COLUMBIA, Mo.– Hog prices in 2014 have been higher than any previous time.
Ron Plain, an agricultural economist with University of Missouri Extension, says prices reached $127 per hundredweight in late March, shattering the old record of $105 set in August 2011.
Plain says the high prices are due in part to a falling supply of competing meats. Beef production is down 5 percent from a year ago. But the main factor driving up hog prices is porcine epidemic diarrhea virus.
“Hog slaughter year to date is down 4.4 percent compared to a year ago,” he says. “We’re going to slaughter 5 to 10 million fewer hogs this year because of increased death loss in pigs because of the PED virus.”
However, heavier-weighted hogs going to market have kept pork production from going down too much.
“With 3.3 percent heavier weights per pig, we’re only down 0.9 percent in pork production thus far this year,” Plain says. “Although we expect that will probably get worse as we move through the year, don’t expect a big drop in pork production compared to the decline in hog slaughter.”
The number of PED cases reported by the USDA’s National Animal Health Laboratory Network peaked in February. Since hogs go to market at 6 months of age, expectations are that July and August would be the biggest decline in slaughter, but Plain says that may not be the case.

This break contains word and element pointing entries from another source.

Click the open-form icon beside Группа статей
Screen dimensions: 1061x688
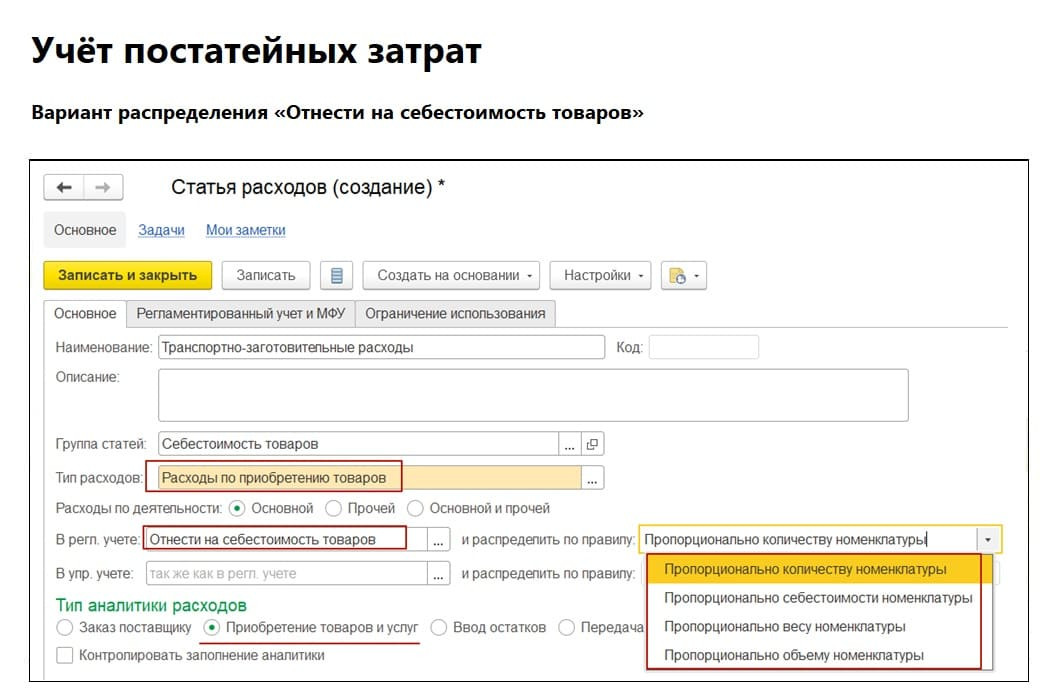(592, 444)
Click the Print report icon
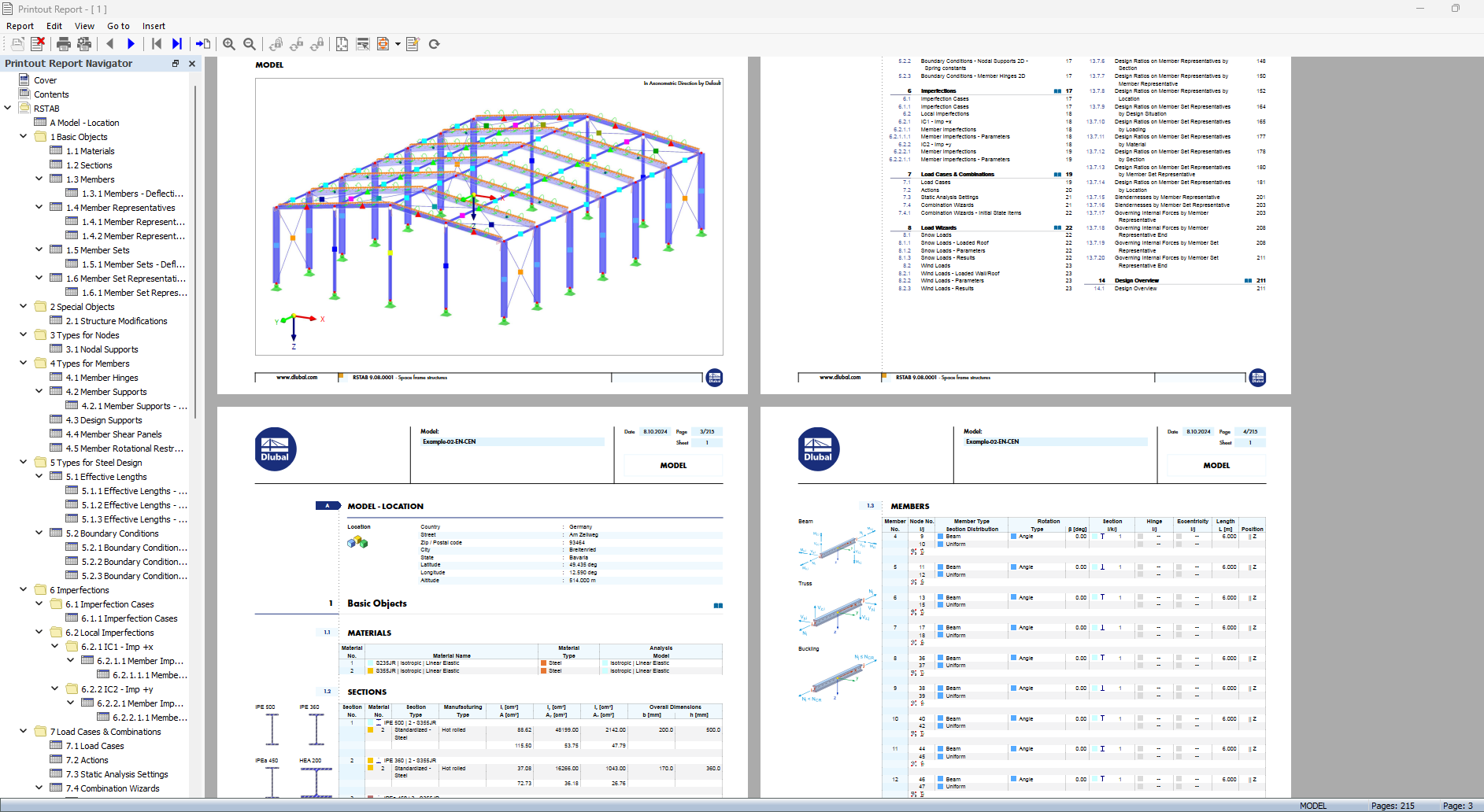 point(64,44)
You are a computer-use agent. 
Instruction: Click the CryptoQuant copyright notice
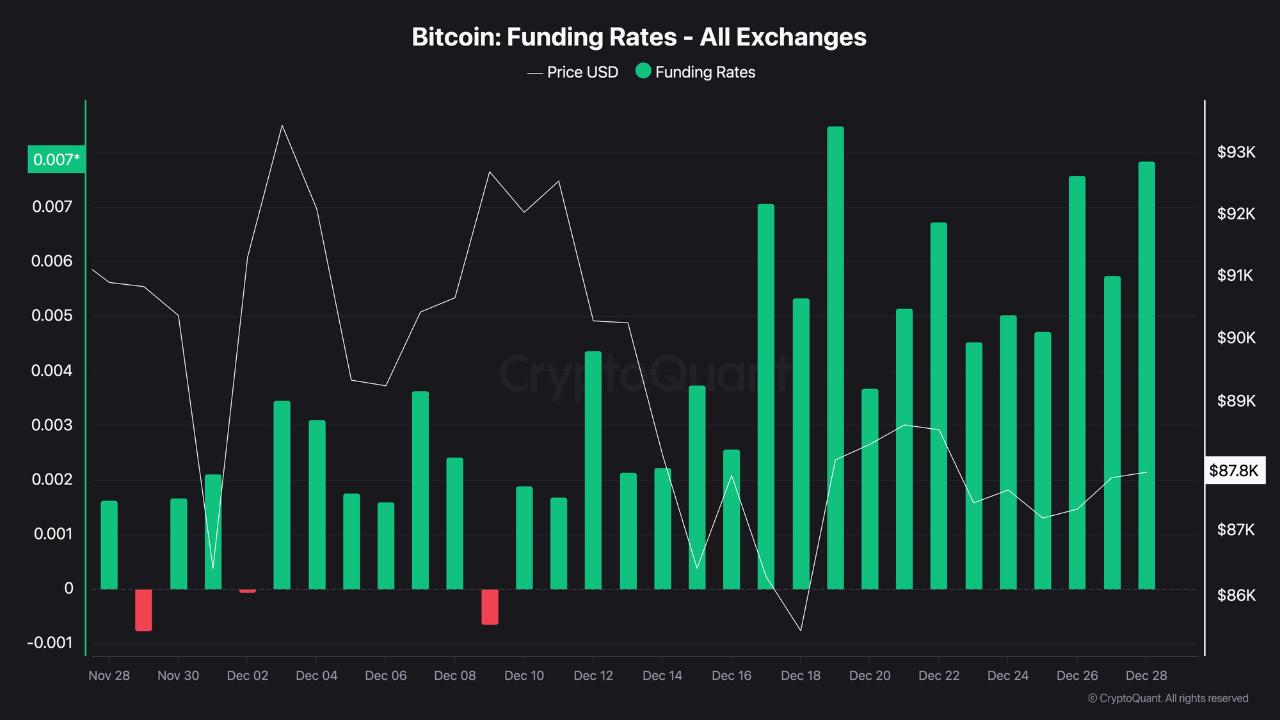(1168, 698)
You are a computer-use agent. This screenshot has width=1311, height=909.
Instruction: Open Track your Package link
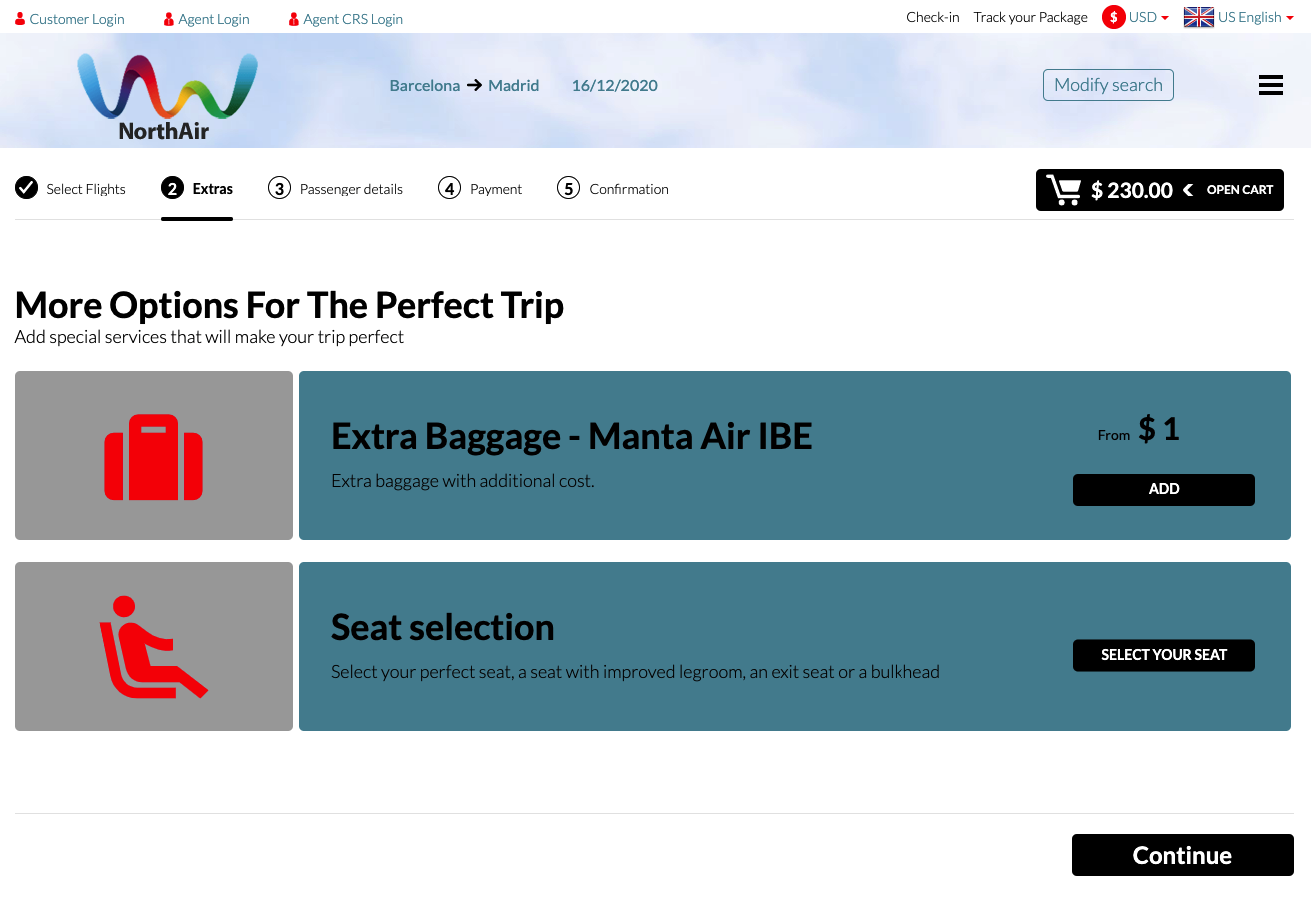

Plain says the USDA hogs and pigs report “seems to imply a more gradual and even loss across the months. It implies that we won’t see a sharp hole in slaughter because of a huge number of pigs lost in the winter, but rather a more even decline over a longer period of time.”
Plain expects hog prices, which have been around $108 per hundredweight recently, to move higher this summer. He doesn’t think prices will break the March record of $127 per hundredweight, but he does expect prices to reach $120 some time in August before dropping off.
“We’ll probably see a fairly sharp drop-off in hog prices as we move into the fall,” Plain says. “With the warmer weather this spring, the number of new cases of PED virus is down quite a bit.”
A big question is how long sows that have contracted the disease will remain immune.
PED is not fatal for older hogs. Recovered sows can pass on their immunity to baby pigs. If the immunity lasts for the rest of the sow’s life, it would be passed on to her litters and bring PED death losses to almost zero.
But Plain says there are increasing indications that recovered sows will not have lifelong immunity, as some sows have broken a second time with the PED virus.
“If it turns out that that’s the way it is going to be, then several million extra baby pig deaths due to PED may be a number we’ll have to live with again next year,” Plain says.